With the moonstorm raging high overhead, she sat in the shelter of the great tree and waited for the dawn to come.

Two

Kaiku awoke to a loud snap from the fire, and her eyes nickered open. Asara was there, stirring a small, blackened. pot that hung from an iron tripod over the flames. A pair of coilfish were spitted on a branch and crisping next to it. The sun was high in the sky and the air was muggy and hot. A fresh, earthy smell was all about as damp loam dried from last night's downpour.

'Daygreet, Kaiku,' Asara said, without looking at her. 'I went back to the house this morning and salvaged what I could.' She tossed a bundle of clothes over. 'There was not a great deal left, but the rain put out the blaze before it could devour everything. We have food, clothes and a good amount of money.'

Kaiku raised herself, looking around. They were no longer in the waterlogged clearing. Now they sat in a dip in the land where the soil was sandy and clogged with pebbles, and little grew except a few shrubs. Trees guarded the lip of the depression, casting sharply contrasting shadows against the dazzling light, and the daytime sounds of the forest peeped and chittered all about. Had Asara carried her?

The first thing she noticed was that her bracelet was missing.

'Asara! Grandmother's bracelet! It must have fallen… it…'

'I took it. I left it as an offering to the ipi, in thanks for protecting us.'

'She gave me that bracelet on my eighth harvest!' Kaiku cried. 'I have never taken it off.'

'The point of an offering is that you sacrifice something precious to you,' Asara said levelly. 'The ipi saved our lives. I had nothing I could give, but you did.'

Kaiku stared at her in disbelief, but Asara appeared not to notice.

She made a vague gesture to indicate their surroundings. 'I thought it best not to start a fire in the ipi's glade, so I moved you here.'

Kaiku hung her head. She was too drained to protest any further. Asara watched her in silence for a time.

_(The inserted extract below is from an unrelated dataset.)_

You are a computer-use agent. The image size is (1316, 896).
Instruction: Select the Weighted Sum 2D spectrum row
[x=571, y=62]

'I must know,' Kaiku said quietly. 'My family…'

Asara put down the spoon she had been using to stir the pot and knelt before Kaiku, taking her hands. 'They are dead.'

Kaiku's throat tightened, but she nodded to indicate she understood. 'What happened?'

'Would you not rather eat first, and compose yourself?'

Kaiku raised her head and looked at Asara. 'I must know,' she repeated.

Asara released her hands. 'Most of you were poisoned,' she said. 'You died as you slept. I suspect it was one of the kitchen servants, but I cannot be sure. Whoever it was, they were inefficient. Your grandmother did not eat at the evening meal last night, so she was still alive when the shin-shin came. I believe that somebody sent the demons to kill the servants and remove the evidence. With no witnesses, the crime would go unsolved.' She settled further on her haunches.

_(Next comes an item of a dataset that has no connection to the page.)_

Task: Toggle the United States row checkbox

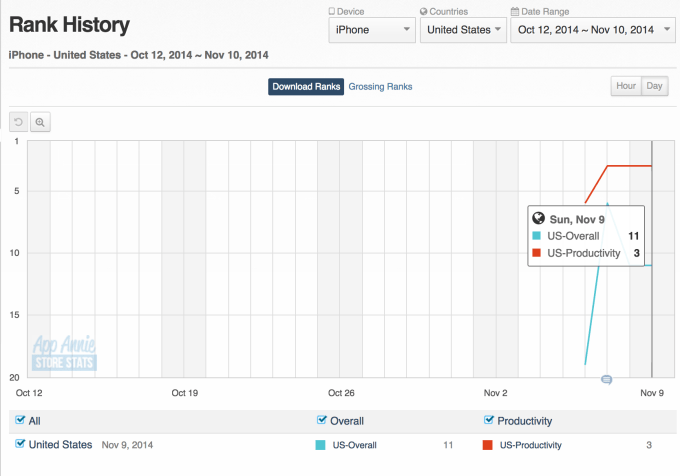Action: coord(21,444)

'Who?' Kaiku asked. 'And why?'

'To those questions I have no answers,' she said. 'Yet.'

Asara got up and returned to the pot, occasionally turning the fish. It was some time before Kaiku spoke again.

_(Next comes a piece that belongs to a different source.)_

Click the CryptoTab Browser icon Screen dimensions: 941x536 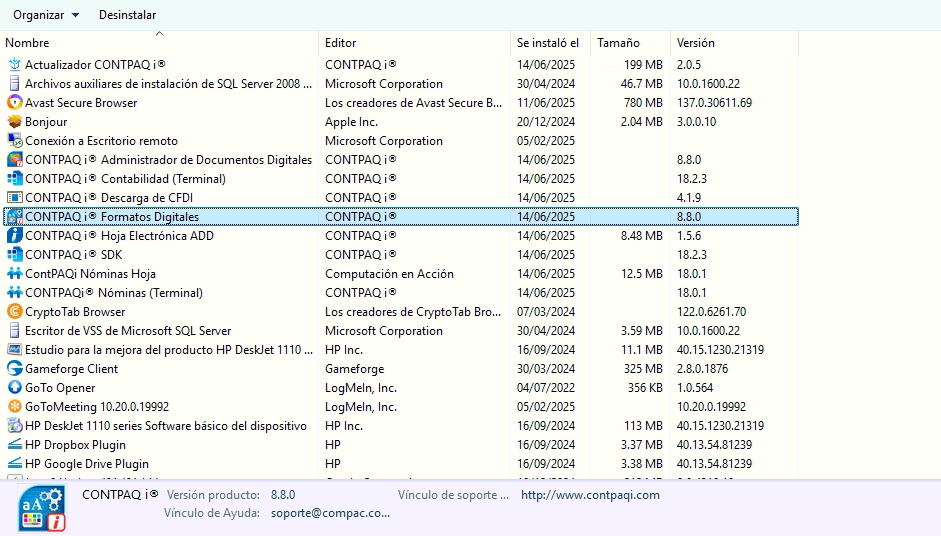tap(15, 312)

'Did I die, Asara? From the poison?'

'Yes,' replied the handmaiden. 'I brought you back.'

'How?'

'I stole the breath from another, and put it into you.'

Kaiku thought of Karia, her other handmaiden, who she had seen lying dead on the floor of her room.

'How is that possible?' she whispered, afraid of the answer.

'There are many things you do not understand, Kaiku,' Asara replied. 'I am one of them.'

Kaiku was beginning to realise that. Asara had always been the perfect handmaiden: quiet, obedient and reliable, skilled at combing out hair and laying out clothes. Kaiku had liked her better than the more wilful Karia, and often talked with her, shared secrets or played games. But there had always been the boundary there, a division that prevented them from becoming truly close. The unspoken understanding that the two of them were of a different

caste. Kaiku was high-born and Asara was not, and so one had a duty to serve and obey the other. It was the way in Saramyr, the way it had always been.